Student Loan Default – A Serious Situation That Could Ruin Your Credit
Did you know that to the federal government, defaulting on your student loans is considered almost as serious as not paying your taxes? In today’s worrying economic climate, many recent and soon-to-be graduates might be concerned about the possibility of student loan default. Here’s the cold hard truth about going into default… and some good news for you if you’re already in this situation.
First, it’s important to know what student loan default is. You are considered in loan default when you have made no scheduled payments on your student loans for at least 270 days. This applies to anyone whose loans are currently considered in repayment. If your loans are being deferred because you are currently attending school at least half-time, or for any other reason, your loans will not go into default.

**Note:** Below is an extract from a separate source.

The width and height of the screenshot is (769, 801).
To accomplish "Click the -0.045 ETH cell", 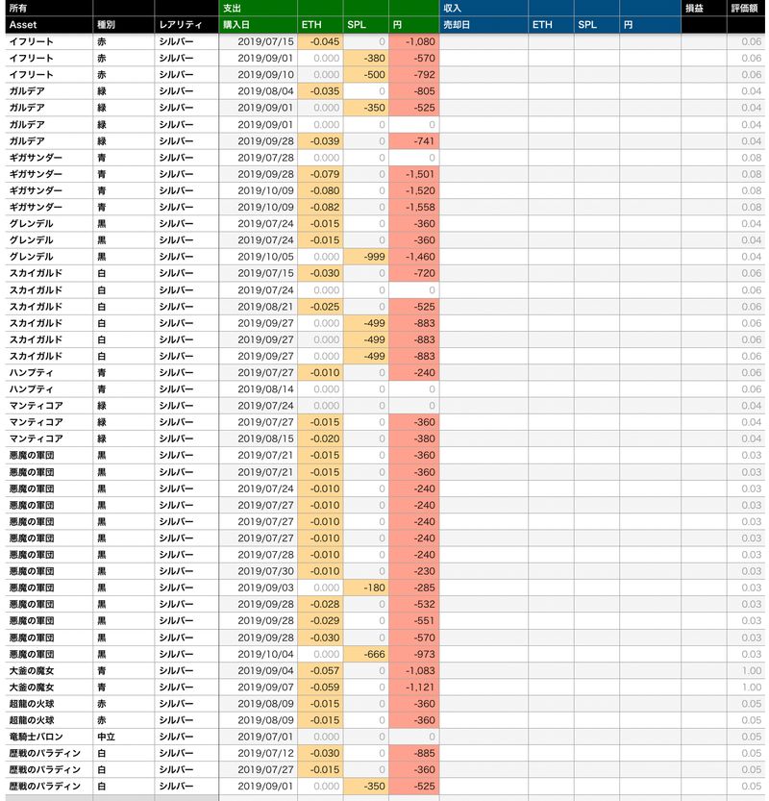I will pyautogui.click(x=320, y=41).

Student loan default can come with some pretty hefty penalties. These may include:
a) Serious damage to your credit report. – The negative effect on your credit report created by loan default cannot be underestimated. Even if you’ve never been in default, the ability you’ve shown to repay/manage your student loans is one of the first things a loan officer may look at in addition to your credit rating when determining eligibility for a car or home loan.
b) Withholding of wages and other income. – The government may decide to garnish your wages, a certain percentage being withheld from you and going directly to loan payments before the rest of your monthly paycheck reaches you. Other funds such as federal tax returns and lottery winnings can also withheld. Of course, if you win the lottery, paying off student loans should be on the top of your priority list anyway.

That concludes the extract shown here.